● **QUOTED PASSAGE**
Segment Open
Patsy-lite

Introduction

Some of the important operations in detk, most notably the de module, require the user specify a statistical model. The patsy python package is designed to describe statistical models in just this way. However, the syntax for describing patsy models is not very machine-readable, e.g. a linear model relating a continuous quantity to a categorical variable might look as follows:

cont_var ~ C(cat_var, levels=['A','B','C'])

The resulting full design matrix would have columns named something like:

cont_var ~ Intercept + C(cat_var, levels=['A','B','C'])[T.B] + C(cat_var, levels=['A','B','C'])[T.C]

This is at least a little bit yuck, and gets very yuck as the number of variables in the model increases. A more convenient and programmatically accessible way to express these models might be:

cont_var ~ cat_var[A,B,C]

resulting in the full matrix:

cont_var ~ Intercept + cat_var__B + cat_var__C

These variable names are much more amenable to programmatic use. Thus, detk implements a ‘patsy-lite’ syntax that follows these conventions, using the patsy library as the brain behind resolving full rank model matrices given column data.
Segment Closed
● **SET OF TASKS**
1/ Translate this sentence from the patsy-lite introduction into Spanish: "These variable names are much more amenable to programmatic use."
2/ Pick up the patsy-lite introduction after its last sentence and keep writing.

● **STUDY MATERIAL**
Segment Open
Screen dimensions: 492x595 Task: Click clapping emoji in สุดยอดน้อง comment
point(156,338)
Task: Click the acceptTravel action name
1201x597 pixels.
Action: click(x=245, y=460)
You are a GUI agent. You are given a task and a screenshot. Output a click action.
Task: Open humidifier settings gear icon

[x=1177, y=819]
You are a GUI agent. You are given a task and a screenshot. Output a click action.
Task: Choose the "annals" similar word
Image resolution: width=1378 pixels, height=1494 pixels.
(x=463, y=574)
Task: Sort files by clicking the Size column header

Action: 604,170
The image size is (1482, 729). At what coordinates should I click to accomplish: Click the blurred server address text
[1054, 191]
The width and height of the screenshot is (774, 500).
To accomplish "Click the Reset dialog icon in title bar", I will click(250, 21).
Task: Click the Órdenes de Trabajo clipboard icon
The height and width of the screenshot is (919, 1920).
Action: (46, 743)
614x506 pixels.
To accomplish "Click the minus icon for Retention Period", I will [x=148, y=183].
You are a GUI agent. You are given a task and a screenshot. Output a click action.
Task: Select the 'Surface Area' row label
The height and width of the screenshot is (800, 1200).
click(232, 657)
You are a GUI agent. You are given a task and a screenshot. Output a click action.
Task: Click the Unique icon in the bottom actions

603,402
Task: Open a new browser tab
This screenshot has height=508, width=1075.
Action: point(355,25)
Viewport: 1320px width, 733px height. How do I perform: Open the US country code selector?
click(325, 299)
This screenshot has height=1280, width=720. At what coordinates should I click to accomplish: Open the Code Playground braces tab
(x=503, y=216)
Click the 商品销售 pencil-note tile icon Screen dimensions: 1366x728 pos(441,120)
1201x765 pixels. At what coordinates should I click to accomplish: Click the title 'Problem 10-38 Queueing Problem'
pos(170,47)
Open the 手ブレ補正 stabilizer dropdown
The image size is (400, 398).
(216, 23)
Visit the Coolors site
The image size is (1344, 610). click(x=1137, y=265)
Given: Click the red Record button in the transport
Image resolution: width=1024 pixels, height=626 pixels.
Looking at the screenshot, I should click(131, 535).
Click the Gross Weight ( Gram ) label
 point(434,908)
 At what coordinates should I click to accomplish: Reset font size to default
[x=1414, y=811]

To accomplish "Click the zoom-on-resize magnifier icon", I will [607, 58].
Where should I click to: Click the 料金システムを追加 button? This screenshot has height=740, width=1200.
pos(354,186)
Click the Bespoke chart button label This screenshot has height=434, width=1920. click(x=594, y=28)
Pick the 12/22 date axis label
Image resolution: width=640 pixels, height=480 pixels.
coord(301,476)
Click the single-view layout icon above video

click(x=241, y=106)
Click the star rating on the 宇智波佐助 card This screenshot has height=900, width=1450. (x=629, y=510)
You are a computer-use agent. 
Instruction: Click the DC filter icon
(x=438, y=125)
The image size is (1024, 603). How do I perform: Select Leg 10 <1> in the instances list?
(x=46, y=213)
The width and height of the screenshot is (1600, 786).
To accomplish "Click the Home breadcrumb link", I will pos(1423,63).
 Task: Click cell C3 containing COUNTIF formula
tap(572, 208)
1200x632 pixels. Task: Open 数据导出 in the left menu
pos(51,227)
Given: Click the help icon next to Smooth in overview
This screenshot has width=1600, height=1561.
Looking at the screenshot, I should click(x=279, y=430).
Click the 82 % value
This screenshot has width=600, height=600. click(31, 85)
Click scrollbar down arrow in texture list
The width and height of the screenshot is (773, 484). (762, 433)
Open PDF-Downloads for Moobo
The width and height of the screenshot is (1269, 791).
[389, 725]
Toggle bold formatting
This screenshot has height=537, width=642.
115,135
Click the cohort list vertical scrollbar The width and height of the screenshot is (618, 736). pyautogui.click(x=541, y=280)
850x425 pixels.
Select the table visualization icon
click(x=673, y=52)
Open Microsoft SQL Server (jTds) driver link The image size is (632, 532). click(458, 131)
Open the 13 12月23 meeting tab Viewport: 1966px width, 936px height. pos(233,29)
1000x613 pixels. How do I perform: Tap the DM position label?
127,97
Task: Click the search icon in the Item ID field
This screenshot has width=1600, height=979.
Segment Closed
● **RESULTS BY TASK**
1/ Estos nombres de variables se prestan mucho mejor al uso programático.

2/
Syntax

The patsy-lite syntax uses the column names from column data files passed to detk utilities. The following table contains example column data that will be useful in describing the patsy-lite syntax.

cont binary_str binary_int cat_str cat_int
0.13 case 1 A 1
0.97 control 0 B 2
0.22 case 1 A 1
0.76 control 0 C 3
0.69 control 0 C 3
0.08 case 1 A 1
0.17 case 1 B 2
0.53 control 0 C 3

Patsy-lite has four types of terms:

  • scalar: variables that are to be considered purely numeric. Examples include continuous measures and ordinal variables, e.g. cont, binary_int, or cat_int.
  • binary: variables that are binary categories or encoded as strings in the table. These terms are written in a design spec like binary_str or, if a reference group is specified, binary_str[control]. In this instance, the control value is reference group. Binary variables use a dummy encoding, such that only a single binary vector appears in the full model matrix.
  • multinomial: categorical variables that have more than two levels. These terms are written in a design spec like cat_str or cat_str[A,B,C,D] to specify the desired order of levels. The first value specified (or by alphabetical order if omitted) is assumed to be the reference group. Multinomial variables use a dummy encoding, such that there is a binary vector for all but one of the levels in the full model matrix.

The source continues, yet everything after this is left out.